Opinion
2001-03696
Argued April 18, 2002.
May 13, 2002.
In an action to recover damages for personal injuries, etc., the defendant appeals from an order of the Supreme Court, Nassau County (Brandveen, J.), dated April 6, 2001, which denied his motion for summary judgment dismissing the complaint.
Neil L. Kanzer, Garden City, N.Y. (Lorraine M. Korth and Steven T. Farmer of counsel), for appellant.
Schoen Strassman, LLP, Huntington, N.Y. (Joseph B. Strassman and Sheryl Sastow of counsel), for respondents.

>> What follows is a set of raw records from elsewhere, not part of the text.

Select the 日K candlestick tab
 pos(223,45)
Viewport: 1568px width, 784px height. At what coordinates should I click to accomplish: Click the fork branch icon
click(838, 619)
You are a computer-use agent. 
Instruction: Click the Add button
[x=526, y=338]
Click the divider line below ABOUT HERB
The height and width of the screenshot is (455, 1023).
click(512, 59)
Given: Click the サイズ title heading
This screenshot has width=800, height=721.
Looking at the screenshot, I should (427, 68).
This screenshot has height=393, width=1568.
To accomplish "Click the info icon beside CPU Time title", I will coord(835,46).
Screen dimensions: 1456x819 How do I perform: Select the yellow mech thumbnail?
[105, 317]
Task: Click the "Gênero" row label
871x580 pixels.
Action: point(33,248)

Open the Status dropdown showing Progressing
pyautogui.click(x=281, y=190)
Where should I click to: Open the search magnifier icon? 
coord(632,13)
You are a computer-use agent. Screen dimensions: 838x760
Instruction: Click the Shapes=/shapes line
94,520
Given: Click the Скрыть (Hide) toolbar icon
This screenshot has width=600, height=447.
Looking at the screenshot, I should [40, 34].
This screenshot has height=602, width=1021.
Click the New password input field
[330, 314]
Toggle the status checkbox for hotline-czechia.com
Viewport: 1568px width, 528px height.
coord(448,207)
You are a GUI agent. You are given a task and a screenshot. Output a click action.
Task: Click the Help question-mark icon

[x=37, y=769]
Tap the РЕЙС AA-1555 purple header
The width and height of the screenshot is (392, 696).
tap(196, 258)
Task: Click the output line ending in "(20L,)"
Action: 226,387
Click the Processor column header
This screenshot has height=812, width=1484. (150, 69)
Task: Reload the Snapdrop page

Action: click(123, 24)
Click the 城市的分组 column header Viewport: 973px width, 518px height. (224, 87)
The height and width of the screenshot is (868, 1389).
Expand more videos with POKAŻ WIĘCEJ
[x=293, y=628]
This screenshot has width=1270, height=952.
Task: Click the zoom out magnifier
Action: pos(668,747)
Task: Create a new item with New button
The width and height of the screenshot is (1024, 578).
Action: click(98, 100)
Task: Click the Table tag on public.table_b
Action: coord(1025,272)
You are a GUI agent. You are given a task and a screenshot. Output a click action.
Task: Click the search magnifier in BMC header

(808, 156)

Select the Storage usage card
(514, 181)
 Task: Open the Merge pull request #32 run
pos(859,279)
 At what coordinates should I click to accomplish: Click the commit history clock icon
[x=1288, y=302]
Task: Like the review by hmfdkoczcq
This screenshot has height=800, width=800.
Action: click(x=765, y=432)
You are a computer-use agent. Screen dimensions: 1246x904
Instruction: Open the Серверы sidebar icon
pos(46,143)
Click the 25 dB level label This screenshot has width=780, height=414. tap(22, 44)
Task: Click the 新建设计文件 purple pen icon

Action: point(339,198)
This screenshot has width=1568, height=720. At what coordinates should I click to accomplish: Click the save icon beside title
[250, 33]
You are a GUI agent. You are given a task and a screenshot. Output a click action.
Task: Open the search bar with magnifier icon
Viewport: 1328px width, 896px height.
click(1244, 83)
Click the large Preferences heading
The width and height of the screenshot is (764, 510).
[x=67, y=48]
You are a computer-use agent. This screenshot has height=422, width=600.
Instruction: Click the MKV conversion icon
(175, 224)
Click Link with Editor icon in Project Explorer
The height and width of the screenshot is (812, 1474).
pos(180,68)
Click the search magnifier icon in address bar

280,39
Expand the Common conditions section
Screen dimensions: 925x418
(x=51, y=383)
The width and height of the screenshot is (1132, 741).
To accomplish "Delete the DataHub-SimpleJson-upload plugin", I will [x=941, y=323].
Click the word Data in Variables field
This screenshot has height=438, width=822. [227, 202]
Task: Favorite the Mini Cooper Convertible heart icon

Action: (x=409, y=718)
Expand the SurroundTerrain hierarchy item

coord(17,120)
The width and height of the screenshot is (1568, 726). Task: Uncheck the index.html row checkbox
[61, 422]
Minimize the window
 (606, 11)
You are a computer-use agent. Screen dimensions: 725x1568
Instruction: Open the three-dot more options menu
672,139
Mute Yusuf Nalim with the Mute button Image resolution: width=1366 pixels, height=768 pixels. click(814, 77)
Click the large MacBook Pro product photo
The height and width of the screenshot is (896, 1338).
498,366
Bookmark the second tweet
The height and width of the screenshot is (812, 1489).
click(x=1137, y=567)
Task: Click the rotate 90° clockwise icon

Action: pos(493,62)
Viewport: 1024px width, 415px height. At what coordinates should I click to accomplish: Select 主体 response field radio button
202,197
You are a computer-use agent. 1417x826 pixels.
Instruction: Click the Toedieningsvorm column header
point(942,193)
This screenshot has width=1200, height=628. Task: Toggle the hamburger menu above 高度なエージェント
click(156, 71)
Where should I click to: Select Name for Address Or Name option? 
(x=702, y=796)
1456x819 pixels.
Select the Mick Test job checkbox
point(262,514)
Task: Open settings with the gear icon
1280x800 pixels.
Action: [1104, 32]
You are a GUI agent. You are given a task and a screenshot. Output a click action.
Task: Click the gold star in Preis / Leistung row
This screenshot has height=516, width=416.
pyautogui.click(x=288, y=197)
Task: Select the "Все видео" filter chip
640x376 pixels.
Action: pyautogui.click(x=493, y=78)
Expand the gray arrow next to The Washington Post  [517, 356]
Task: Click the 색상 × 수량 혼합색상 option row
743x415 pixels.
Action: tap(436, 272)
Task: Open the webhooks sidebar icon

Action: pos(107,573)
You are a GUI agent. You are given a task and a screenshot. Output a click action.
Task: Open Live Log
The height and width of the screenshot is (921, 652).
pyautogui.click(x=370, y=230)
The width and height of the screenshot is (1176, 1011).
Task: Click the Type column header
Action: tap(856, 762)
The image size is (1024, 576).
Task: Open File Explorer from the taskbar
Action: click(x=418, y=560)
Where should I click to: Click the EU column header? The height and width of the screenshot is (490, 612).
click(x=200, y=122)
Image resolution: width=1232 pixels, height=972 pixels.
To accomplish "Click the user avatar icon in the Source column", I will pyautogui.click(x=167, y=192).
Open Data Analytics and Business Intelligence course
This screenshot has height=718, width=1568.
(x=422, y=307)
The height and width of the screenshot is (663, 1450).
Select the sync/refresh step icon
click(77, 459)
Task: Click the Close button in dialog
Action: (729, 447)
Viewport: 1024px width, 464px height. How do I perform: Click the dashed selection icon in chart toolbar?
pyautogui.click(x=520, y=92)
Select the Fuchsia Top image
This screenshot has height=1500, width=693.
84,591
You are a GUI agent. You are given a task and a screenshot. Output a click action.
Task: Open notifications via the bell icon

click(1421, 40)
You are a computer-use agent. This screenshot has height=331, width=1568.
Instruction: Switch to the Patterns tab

Before: ANITA R. FLORIO, J.P., WILLIAM D. FRIEDMANN, HOWARD MILLER, SANDRA L. TOWNES, JJ.
ORDERED that the order is reversed, on the law, with costs, the motion is granted, and the complaint is dismissed.
The plaintiff Earl Zelaya was injured when his vehicle collided with a vehicle operated by the defendant at the intersection of Allen Street and Long Beach Road in Hempstead. In moving for summary judgment dismissing the complaint, the defendant established that Zelaya brought his vehicle to a stop, and then proceeded into the intersection and collided with the defendant's oncoming vehicle, which had the right of way. The defendant thus demonstrated his prima facie entitlement to judgment as a matter of law (see Vehicle and Traffic Law § 1142[a]; Rumanov v. Greenblatt, 251 A.D.2d 566; Nunziata v. Birchell, 238 A.D.2d 555). Under the circumstances, the allegations of the plaintiffs' attorney in opposition were insufficient to raise a triable issue of fact as to the defendant's contributory negligence (see Wolfson v. Milillo, 262 A.D.2d 636; Cascio v. Scigiano, 262 A.D.2d 264; cf. Patti v. Fennimore, 181 A.D.2d 869; Bogorad v. Fitzpatrick, 38 A.D.2d 923, affd 31 N.Y.2d 984). Consequently, the Supreme Court erred in denying the defendant's motion for summary judgment.
FLORIO, J.P., FRIEDMANN, H. MILLER and TOWNES, JJ., concur.